Document excerpt:
------

While theories of incremental change shed light on emergence as taking place within established orders, theories of path generation further explore how and why a new path might emerge. Emergence is identified as a complex process involving the interaction, combination and recombination of present established orders with new and emerging elements (Bothello and Salles-Djelic, 2018). This process is associated with significant ambiguity, and emergence is the potential start of a new path. Emergence, therefore, follows a Polanyian idea of movement and countermovement as being structurally shaped by a point in time that entails pressure for ‘continuity and stimuli for change’ (Djelic and Quack, 2007, p 182).

In that regard, an emerging path is not a singular entity but is shaped by its emergent qualities. Emergence is messy and shaped by crookedness, openness, unintended qualities and practices (Bothello and Salles-Djelic, 2018, p 96). Change towards emergence results from gradual and protracted processes of pressures, contestation and struggles between different interests. Rather than being the result of ‘grand designs’, it can emerge through ‘progressive incrementalism’ – that is, gradual developments that, over time, trigger change of an increasingly transformative nature and might generate new paths that emerge (Cashore and Howlett, 2007; Levin et al, 2012).

Actors play a crucial role in processes of emergence, as it occurs ‘through the cumulative impact through time of a multiplicity of agentic moves’, but it would be misleading to consider these as expressions of ‘purposive action’ (Djelic and Quack, 2007, p 96). To explore practices of emergence, urban sustainability and governance research points to experiments as a driver for change in processes of emergence (Evans et al, 2018). Raven et al (2017) find that public administrators, entrepreneurs, citizens and researchers ‘increasingly come together in these “new political arenas”’, collaborating on ‘experimental projects’ alongside already institutionalised policies and practices. Others suggest that experiments have turned into an institutionalised way of urban governance (Bulkeley and Castán Broto, 2013; Kronsell and Mukthar-Landgren, 2018). In this respect, experiments are part of practising something new and often occur in less occupied spaces. Following Savini and Bertolini (2019), we argue that emergence occurs through ‘niche construction’. They define niches as ‘institutional spaces or episodes wherein social practices generate opportunities for disruption in their regulatory and physical context’ (Savini and Bertolini, 2019, p 833). Niches are linked to regimes following ‘a permanent tension within a particular socio-economic order’ (Savini and Bertolini, 2019, p 833).

The role actors play is less as rule followers and more as rule makers. Beckert’s (1999) distinction between managers and entrepreneurs is illustrative, as managers adapt to external pressure and follow routines, while entrepreneurs leave ‘these behind, looking for new and innovative options’ (Lessenich, 2005, p 349). MacKinnon et al (2019, p 123) use the concept of path advocates similarly as promoters and brokers of new ideas that have path-emerging effects – that is, ‘the development of collective visions or expectations to attract and enroll other interests and actors’. The notion of path entrepreneurs points even further towards the particular type of activity at play, as they challenge dominant rules, from inside or outside of an organisation, to introduce new ideas, practices and scripts. They might, in turn, engage divergent agendas in an amalgamated discourse to bridge divided discourses or policy solutions. Path advocates might also engage in anchoring new ideas with the established order – for example, by building coalitions with prominent groups holding veto powers or aligning the ideas and discourse underpinning the emerging path with already dominant discourses and agendas. While path entrepreneurs might develop new models, path advocates engage in aligning new models with what is already in place to foster the ‘absorption of the novelty into the regime’ (MacKinnon et al, 2019, p 123).

------

Extracted information:
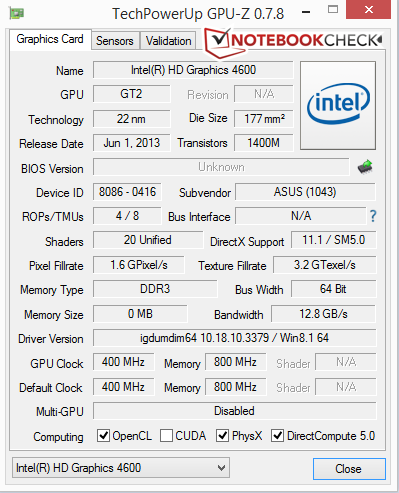Screen dimensions: 399x493
Task: Minimize the GPU-Z window
Action: [306, 12]
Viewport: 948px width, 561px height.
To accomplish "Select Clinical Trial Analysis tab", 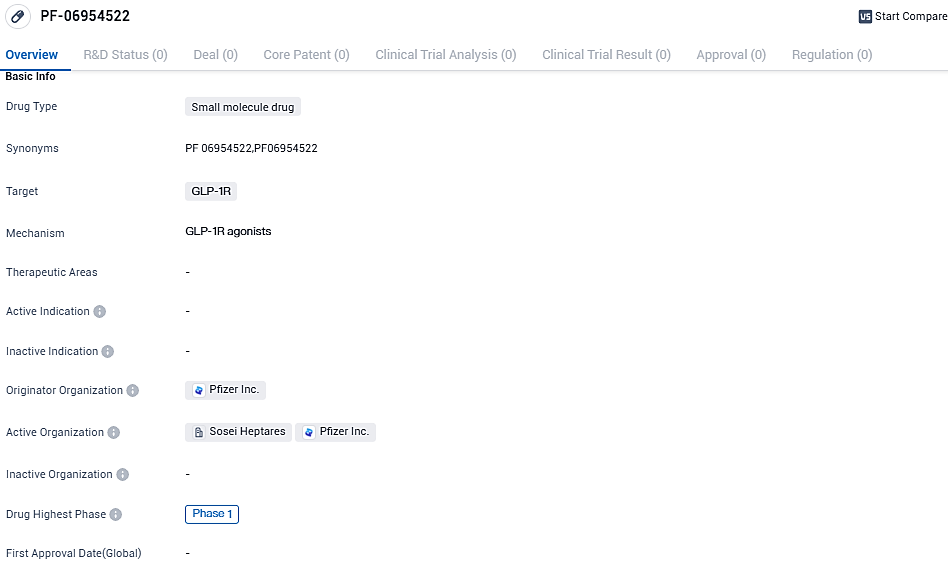I will tap(446, 55).
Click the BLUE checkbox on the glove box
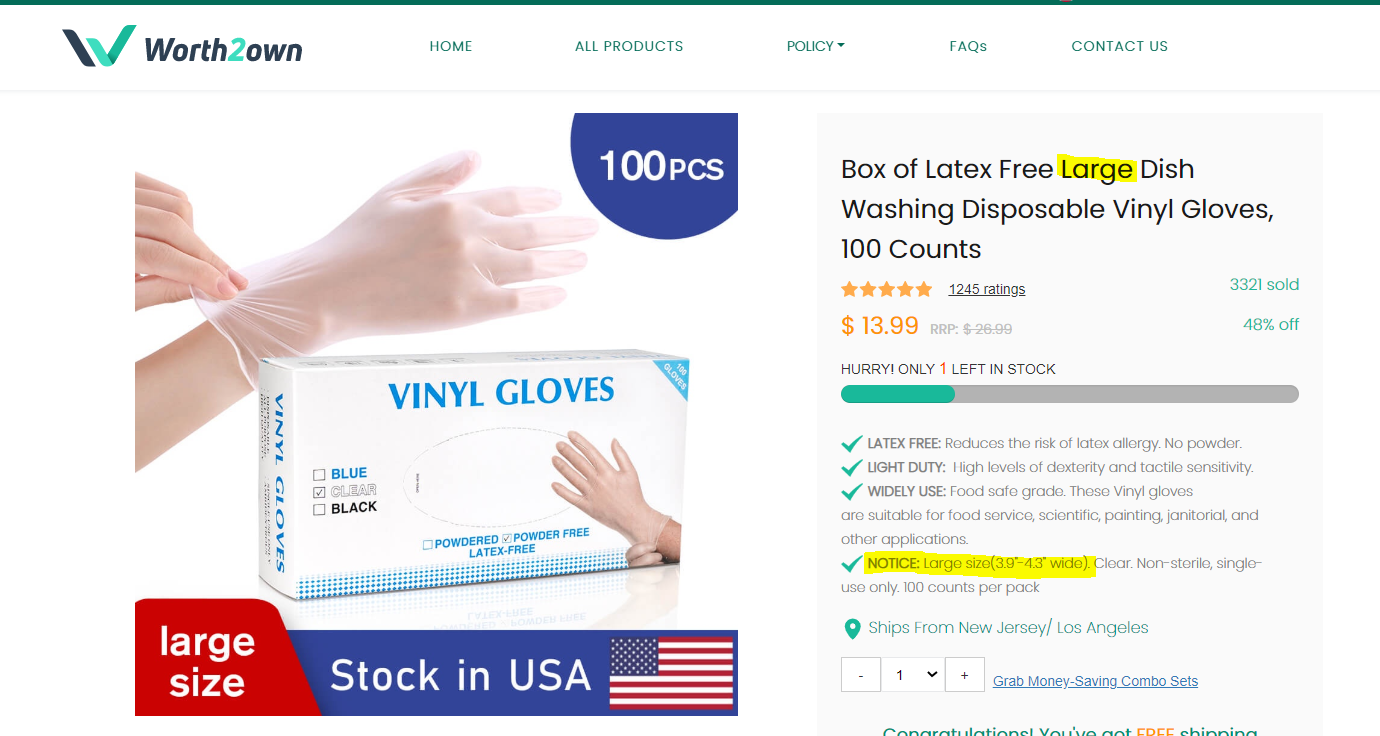 click(x=320, y=474)
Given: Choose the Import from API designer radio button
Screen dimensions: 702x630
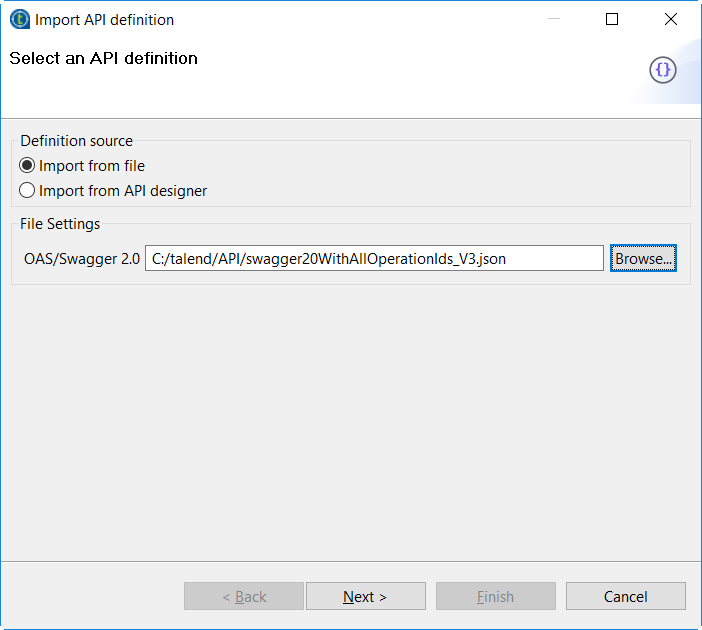Looking at the screenshot, I should point(28,190).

------

Instructions:
1. In the passage on emergence and path generation, which groups do Raven et al (2017) say increasingly come together in "new political arenas"?
2. Carry on the passage on emergence and path generation from the point where it ends, keeping its academic style.

Results of the exercise:
1. Public administrators, entrepreneurs, citizens and researchers.

2.
The concepts of path advocates and path entrepreneurs allow us to interpret signs of emergence towards sustainable welfare. Within municipal administrations, we can expect to find these actors in positions between established bureaucracies, such as boundary-crossing projects or urban experimentation. Although the focus is often on political or economic actors, civil society can play a crucial role as actors engaged in path identification and path emergence. Many civil society actors play a significant role in advocating social, political, economic and cultural change. Through a wide range of political activities (for example, advocacy campaigns, petitions or protests), they challenge established orders and seek to change or transform public opinion and political agendas.

However, we need to be careful when making assumptions about actor rationality. Although actors with interests and convictions deliberate or compete over what ideas and rules will prevail, the emergence phase comes with significant complexity and ambiguity. Defining and reviewing what emergence might lead to and why is thus a challenge. Garud et al (2010) state that path emergence instead fosters a different type of agency, as agents with a capacity to reflect on the given conditions but who might act in a different direction to the current institutional order. Garud and Karnøe (2001, p 2) contend that actors successfully engaging in path emergence come with a particular mindset, as they are ‘knowledgeable agents with a capacity to reflect and act in ways other than those prescribed by existing social rules’. Therefore, it is not their resources or powers that make them path entrepreneurs or path advocates but rather their capacity to think differently, which they refer to as ‘mindful deviation’.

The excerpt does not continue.